Sometimes designs are used to encourage safe or healthy behavior.
- Speed bumps slow down cars without any need to have a police man present. In some countries speed bumps are called sleeping policeman.
- Red strips along a road mark the way for cyclists and increase their safety.
- Sidelines on roads produce sounds when you drive over it, to warn you to stay on course.
Other examples are less innocent, schools, prisons and military barracks are examples of disciplinary architecture.
The arrangement of chairs affects our behavior. Each arrangement produces different interaction patterns.
- Chairs in a meeting rooms could be arranged along a large table, at the end of the table is the chairman.
- The chairs could also be arranged in a full circle, or U-form.
In many merchants ships the quarters of the crews are deliberately designed to enhance possibilities of encounters with other crew members.
In government buildings, the automatic doors are adjusted in a way that forces the entrants to slow down their speed, which in theory should have consequences for their behavior inside the building (they should act in a calm manner). Some interpret this as a kind of systemic violence.
Artifacts have politics. Langdon Winner says: ” The machines, structures, and systems of modern material culture can be accurately judged not only for their contributions to efficiency and productivity and their positive and negative environmental side effects, but also for the ways in which they can embody specific forms of power and authority”
We will take this idea somewhat further into the digital age. Are there architectures of control in the digital environment? Could it be that the lay-out of software programs and apps forces specific behavior and exclude other behavior?

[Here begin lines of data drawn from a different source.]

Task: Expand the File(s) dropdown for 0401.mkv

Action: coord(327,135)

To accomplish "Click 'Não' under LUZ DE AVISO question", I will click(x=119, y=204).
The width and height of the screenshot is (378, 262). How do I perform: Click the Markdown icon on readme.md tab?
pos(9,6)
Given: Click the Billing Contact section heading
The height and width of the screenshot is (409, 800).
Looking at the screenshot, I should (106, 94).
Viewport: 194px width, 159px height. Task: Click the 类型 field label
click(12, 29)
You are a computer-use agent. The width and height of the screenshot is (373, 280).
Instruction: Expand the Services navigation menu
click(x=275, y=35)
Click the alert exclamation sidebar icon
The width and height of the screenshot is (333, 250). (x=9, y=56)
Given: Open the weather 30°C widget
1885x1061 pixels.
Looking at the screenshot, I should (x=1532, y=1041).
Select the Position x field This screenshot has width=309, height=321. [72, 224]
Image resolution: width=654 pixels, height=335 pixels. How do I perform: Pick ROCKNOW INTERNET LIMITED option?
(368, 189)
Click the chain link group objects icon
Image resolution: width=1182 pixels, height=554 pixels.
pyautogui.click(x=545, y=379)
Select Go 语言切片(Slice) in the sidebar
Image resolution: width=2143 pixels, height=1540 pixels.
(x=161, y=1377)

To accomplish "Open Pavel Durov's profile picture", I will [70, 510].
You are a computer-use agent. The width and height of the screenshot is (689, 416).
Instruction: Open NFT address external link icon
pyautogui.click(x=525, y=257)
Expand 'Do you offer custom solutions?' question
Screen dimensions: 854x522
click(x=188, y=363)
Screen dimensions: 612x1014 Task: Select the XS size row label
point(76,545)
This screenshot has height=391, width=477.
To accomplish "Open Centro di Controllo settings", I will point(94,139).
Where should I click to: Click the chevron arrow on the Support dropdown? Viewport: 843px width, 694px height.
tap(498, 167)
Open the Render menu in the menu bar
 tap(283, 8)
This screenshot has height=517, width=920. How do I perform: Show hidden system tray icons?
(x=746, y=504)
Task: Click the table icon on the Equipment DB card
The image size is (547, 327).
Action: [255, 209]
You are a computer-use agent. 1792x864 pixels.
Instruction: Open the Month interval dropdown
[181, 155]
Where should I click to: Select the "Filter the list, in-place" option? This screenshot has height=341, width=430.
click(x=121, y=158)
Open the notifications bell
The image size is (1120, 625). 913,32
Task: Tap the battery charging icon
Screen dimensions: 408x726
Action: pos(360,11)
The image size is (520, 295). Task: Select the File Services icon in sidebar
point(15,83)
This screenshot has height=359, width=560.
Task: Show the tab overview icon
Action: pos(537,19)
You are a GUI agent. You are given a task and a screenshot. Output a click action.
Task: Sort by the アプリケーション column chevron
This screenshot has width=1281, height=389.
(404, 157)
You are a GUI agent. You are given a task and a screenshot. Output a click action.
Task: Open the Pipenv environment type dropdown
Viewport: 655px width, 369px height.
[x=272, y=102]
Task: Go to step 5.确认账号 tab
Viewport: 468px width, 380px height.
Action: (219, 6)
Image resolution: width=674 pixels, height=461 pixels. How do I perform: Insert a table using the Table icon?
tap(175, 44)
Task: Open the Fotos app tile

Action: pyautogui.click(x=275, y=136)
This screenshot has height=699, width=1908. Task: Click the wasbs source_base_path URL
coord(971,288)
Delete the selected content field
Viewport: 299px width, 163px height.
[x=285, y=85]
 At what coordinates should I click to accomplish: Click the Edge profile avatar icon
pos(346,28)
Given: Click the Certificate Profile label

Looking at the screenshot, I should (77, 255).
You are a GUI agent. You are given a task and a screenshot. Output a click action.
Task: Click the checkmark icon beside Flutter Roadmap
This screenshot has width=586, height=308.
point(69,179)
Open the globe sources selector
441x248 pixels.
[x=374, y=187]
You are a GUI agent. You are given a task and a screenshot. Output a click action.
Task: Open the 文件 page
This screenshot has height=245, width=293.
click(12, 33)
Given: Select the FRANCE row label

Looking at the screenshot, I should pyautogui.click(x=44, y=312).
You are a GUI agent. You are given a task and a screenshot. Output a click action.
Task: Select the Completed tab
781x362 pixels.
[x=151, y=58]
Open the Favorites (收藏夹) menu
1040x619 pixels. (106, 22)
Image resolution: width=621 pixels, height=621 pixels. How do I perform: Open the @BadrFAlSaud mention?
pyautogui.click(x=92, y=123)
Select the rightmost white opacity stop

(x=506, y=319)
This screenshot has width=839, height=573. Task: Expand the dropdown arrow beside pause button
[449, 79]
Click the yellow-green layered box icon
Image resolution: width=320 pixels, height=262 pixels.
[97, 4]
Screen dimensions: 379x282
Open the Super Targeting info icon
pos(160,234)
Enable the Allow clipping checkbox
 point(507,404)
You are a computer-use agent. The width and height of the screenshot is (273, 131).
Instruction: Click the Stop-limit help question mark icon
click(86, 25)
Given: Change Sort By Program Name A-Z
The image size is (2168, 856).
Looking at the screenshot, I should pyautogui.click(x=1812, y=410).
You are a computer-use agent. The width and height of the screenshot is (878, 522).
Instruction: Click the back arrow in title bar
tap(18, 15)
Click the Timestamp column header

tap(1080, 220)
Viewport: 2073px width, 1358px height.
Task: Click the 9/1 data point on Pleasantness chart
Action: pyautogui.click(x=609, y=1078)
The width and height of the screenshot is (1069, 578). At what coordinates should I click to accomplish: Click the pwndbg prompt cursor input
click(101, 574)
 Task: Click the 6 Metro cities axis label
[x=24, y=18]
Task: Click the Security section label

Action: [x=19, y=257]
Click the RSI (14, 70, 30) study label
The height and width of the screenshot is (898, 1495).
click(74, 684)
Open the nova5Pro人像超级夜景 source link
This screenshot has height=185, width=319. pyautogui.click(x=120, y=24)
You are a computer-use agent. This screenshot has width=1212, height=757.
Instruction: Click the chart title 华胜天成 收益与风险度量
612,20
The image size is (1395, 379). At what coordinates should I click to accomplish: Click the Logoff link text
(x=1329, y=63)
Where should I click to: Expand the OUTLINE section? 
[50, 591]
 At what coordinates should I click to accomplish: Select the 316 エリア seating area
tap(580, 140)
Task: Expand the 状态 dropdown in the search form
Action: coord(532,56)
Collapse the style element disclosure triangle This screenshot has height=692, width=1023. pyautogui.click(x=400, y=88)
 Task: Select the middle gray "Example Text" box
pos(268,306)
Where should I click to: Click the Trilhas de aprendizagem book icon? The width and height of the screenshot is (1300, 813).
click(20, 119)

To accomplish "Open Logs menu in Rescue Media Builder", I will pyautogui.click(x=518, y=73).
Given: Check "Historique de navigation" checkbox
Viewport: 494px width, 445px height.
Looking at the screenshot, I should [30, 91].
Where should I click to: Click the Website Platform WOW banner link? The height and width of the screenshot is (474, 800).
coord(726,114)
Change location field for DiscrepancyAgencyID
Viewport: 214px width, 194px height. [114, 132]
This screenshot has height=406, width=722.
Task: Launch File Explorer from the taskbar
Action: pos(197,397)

Recently we experienced the downfall of the de Bono Society, an information based and social networking site for people interested in de Bono’s approach to thinking. We assume that the members were familiar with the principles of Parallel Thinking – a fundamental concept in this thinking framework. Parallel Thinking is an alternative for “adversarial” thinking. The aim is to open up possibilities, to explore situations and to escape linear thinking.
However, the approach to thinking in the de Bono Society was all but Parallel. Often contributors fell into the trap of proving that statements were wrong, classifying arguments as false or true and blocking discussions that seem to be going in unexpected yet interesting ways. We described this mechanism already in our blog post Dialectical Thinking or Kick-Box Thinking as basically linear thinking.
Why then was the de Bono Society a failure and a disaster for proving the value of Parallel Thinking? Were the members not skilled enough?
We don’t think so. The contributors were lured into dialectical thinking because of the linear design of site. The lay-out of the site did not encourage parallel thinking. It might even have discouraged it. The site used the standard dialectical lay-out as used in sites as LinkedIn, Facebook, etc. It was not designed for Parallel Thinking. As such it had unintended consequences for the thinking performed by its members.
We desperately need software and apps that are deliberately designed for Thinkibility. Software and apps that control our thinking behavior in a more constructive way.